Selon Thucydide citant un roi de Sparte, une nation qui fait distinction entre ses érudits et ses guerriers verra ses réflexions faites par des lâches et ses combats menés par des imbéciles.
Les devantures des librairies témoignent du Grand Effondrement de l’instruction en France. Plusieurs titres évoquent une cruelle réalité, l’indéniable déclin scolaire, avec Jean-Paul Brighelli auteur de La Fabrique du crétin – Vers l’Apocalypse scolaire Tome 2 (après La Fabrique du crétin – La mort programmée de l’école publié en 2005), La grande garderie de Lisa Kamen-Hirsing, en passant par Eve Vaguerlant auteur de Un prof ne devrait pas dire ça : Choses vues et tues dans l’Éducation Nationale…
Le constat est accablant. Qu’elle soit publique ou privée sous contrat, l’école percluse d’injonctions officielles politiquement correctes en faveur du « climat », de la planète, du « vivre-ensemble », voire des punaises de lit stigmatisées, plonge dans la plus grande médiocrité. Ce désastre magistral frappe plusieurs générations, et affecte directement le militantisme nécessaire à la remise à l’endroit du pays. Le pouvoir forme des idiots moulés dans le conformisme, prêts à avaler la pensée prémâchée qu’il fait servir par tous les canaux possibles, c’est à son avantage, c’est autant de monde qui ne se révoltera pas.

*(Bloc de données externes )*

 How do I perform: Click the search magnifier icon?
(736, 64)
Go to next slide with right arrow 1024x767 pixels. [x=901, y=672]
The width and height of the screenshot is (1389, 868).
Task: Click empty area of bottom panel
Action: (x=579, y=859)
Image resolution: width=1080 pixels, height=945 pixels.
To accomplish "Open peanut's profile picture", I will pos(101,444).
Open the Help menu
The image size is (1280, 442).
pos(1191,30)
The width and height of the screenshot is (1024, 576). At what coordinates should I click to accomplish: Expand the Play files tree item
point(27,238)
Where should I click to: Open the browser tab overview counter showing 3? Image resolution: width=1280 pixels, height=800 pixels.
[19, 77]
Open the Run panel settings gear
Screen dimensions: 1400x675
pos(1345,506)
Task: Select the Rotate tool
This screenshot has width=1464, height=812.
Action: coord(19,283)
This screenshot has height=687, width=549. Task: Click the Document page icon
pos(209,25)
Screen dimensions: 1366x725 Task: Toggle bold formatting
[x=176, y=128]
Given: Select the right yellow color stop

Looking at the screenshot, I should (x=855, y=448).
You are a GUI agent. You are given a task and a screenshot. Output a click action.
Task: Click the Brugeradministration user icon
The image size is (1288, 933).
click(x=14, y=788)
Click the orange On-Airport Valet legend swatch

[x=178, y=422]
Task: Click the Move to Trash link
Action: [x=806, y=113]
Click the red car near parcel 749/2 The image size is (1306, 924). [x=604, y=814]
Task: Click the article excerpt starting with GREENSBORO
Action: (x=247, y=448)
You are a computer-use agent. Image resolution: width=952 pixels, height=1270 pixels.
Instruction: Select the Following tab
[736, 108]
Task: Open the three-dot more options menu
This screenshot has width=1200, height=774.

Coller des stickers et des affiches, manifester dans les rues, distribuer des tracts, demeurent des initiatives presque vaines si en parallèle une solide formation militante n’est pas donnée sur le long terme. Longtemps, les mouvements politiques ont engagé du personnel et des moyens dans des cours d’enseignement politique. Le Parti communiste français avait sa fameuse « École des cadres », véritable vivier pour ses éléments les plus prometteurs. L’Œuvre française de Pierre Sidos, comme d’ailleurs les différentes chapelles de l’Action française, exigeaient des lectures obligatoires hebdomadaires ou mensuelles avec un compte-rendu écrit ou oral à la clé. Dans les années 1990, le Front national misait beaucoup dans ce domaine avec l’organisation estivale d’universités tenues par le FNJ, le Conseil scientifique du parti, et la revue Identité.
Diverses structures de formation militante existent aujourd’hui, mais elles sont liées à des acteurs ou à des formations politiques discrédités par les cinq décennies politiques que nous venons de traverser, des gens chez qui nous ne voyons aucune sortie de crise pour la France, car ils sont externes au courant identitaire nationaliste sensible au paganisme européen et ne feraient que maintenir le pays, malgré des différences d’apparence, dans des mains de même nature que celles qui l’ont démoli.
Aujourd’hui, l’initiative de formation qui nous apparaît la plus intéressante pour notre sauvegarde identitaire est celle de l’Institut Iliade pour la longue mémoire européenne. L’Institut Iliade accueille une promotion sur deux ans. Contre des frais engagés, les participants doivent réserver quelques samedi et dimanche pour suivre des cours et autres allocutions. Chaque inscrit s’engage en outre à réaliser un travail personnel sous la forme d’un essai concis, d’un court-métrage, ou la tenue d’une exposition ou d’un séminaire.
Après des années de désintérêt manifeste, le domaine crucial de la formation intellectuelle et politique d’où doit sortir un jour « l’homme providentiel » nécessaire au sauvetage de la France, suscite enfin quelques belles initiatives. C’est la raison pour laquelle il faut s’en féliciter et appeler à l’éclosion au sein des périphéries « non conformes », d’autant de formations que possible, inévitablement concurrentes mais aussi complémentaires. A notre modeste échelle, c’est à ce mouvement de multiplication des outils d’éveil et d’apport qualitatif que nous souhaitons participer à travers nos publications, puisant à de nombreuses sources et dans notre expérience personnelle. L’urgence nécessite la constitution d’élites nouvelles capables prochainement de s’imposer, des hommes de simarre et d’épée selon les mots de Colbert. En temps de crises majeures, multiples, l’outil internet, conjugué à l’édition papier qu’il importe de conserver, se révèle pour la circonstance être un atout précieux.